Le second bâtiment du musée (qui  se bornait à l’origine à la seule maison du « Dead Man’s Corner ») abrite une impressionnante collection dédiée aux paras américains, ainsi qu’une animation remarquable à bord d’un C-47, véritable expérience 4D pour les visiteurs: il ne manque que les tenues de saut ! comme de véritables paras de la 101st le soir du 5 juin, les visiteurs sont invités à suivre un briefing grâce à une animation virtuelle (un officier réalisé en 3D est projeté dans un décor de salle de briefing grandeur nature).

Les visiteurs prennent ensuite place à bord d’un C-47 Skytrain (utilisé pour le tournage de « Band of Brothers »). Monté sur vérins, et grâce aux écrans des hublots qui donnent l’illusion d’être en vol, les visiteurs vivent le décollage depuis l’Angleterre, la traversée de la Manche puis l’arrivée au-dessus de la Normandie. Une grande réussite!

Le musée présente également des vidéos du plus haut intérêt, livrant les témoignages vivant et sans concession de vétérans, de véritables héros envers lesquels notre dette est immense et dont l’oeuvre des propriétaires du « Dead Man’s Corner » participe au souvenir… Ce musée se caractérise par une collection époustouflante d’uniformes et de matériels des forces aéroportées américaines et allemandes pendant la bataille de Normandie.
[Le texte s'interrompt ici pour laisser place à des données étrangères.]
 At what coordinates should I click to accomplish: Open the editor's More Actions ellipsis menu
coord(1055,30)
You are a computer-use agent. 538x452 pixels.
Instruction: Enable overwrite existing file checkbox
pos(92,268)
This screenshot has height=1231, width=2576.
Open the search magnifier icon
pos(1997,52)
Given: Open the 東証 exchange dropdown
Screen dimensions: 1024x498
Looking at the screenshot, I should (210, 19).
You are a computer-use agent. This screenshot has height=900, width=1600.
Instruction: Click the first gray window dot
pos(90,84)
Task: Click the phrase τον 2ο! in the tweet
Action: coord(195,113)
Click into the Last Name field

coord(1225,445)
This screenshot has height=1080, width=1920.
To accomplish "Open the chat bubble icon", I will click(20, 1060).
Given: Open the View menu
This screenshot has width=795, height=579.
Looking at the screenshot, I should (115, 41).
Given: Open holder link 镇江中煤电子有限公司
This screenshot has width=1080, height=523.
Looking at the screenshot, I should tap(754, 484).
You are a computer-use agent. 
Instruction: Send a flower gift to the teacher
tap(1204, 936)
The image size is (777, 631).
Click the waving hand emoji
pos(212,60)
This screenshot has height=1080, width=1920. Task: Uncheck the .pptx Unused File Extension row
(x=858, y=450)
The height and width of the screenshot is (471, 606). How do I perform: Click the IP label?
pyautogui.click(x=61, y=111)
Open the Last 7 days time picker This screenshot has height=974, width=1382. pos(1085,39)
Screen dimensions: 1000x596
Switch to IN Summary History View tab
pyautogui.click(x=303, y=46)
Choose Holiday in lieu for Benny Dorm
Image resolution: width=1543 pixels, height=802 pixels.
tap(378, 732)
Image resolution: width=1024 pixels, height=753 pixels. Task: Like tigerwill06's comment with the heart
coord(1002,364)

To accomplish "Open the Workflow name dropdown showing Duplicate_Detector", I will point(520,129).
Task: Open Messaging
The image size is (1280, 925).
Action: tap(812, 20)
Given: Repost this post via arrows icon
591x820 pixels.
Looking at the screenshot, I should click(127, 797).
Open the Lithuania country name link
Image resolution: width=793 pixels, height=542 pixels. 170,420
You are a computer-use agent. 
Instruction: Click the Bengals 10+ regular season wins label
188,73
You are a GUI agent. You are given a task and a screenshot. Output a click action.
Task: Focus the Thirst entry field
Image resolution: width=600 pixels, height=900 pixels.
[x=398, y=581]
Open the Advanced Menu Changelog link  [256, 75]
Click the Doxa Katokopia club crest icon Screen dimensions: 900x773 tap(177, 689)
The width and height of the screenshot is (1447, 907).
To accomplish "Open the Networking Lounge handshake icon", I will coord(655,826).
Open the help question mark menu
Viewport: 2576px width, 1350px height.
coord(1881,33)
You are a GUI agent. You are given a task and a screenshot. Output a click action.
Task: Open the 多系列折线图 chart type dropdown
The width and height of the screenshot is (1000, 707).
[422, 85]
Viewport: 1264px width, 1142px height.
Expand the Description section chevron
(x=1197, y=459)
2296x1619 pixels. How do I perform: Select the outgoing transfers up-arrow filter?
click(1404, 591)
Comme à Sainte-Mère-Eglise, des pièces d’uniformes de généraux sont exposées, la pièce qui m’impressionne le plus étant incontestablement un blouson appartenant à Eisenhower lui-même, porté pendant la Seconde Guerre mondiale. Cette collection, déjà impressionnante, comprend également les uniformes de la Easy Company du 506th PIR de la 101st, immortalisée dans la fameuse série à succès « Band of Brothers » (« Frères d’Armes » en français), la meilleure fiction consacrée à la période.

Le musée est encore plus incontournable depuis l’extension depuis 2019 avec l’aménagement d’un étage de 500 m2, ainsi que la création d’une salle de cinéma Imax 3D d’une capacité de 160 places. Les visiteurs y visionnent un documentaire sur le débarquement d’une durée de 43 minutes.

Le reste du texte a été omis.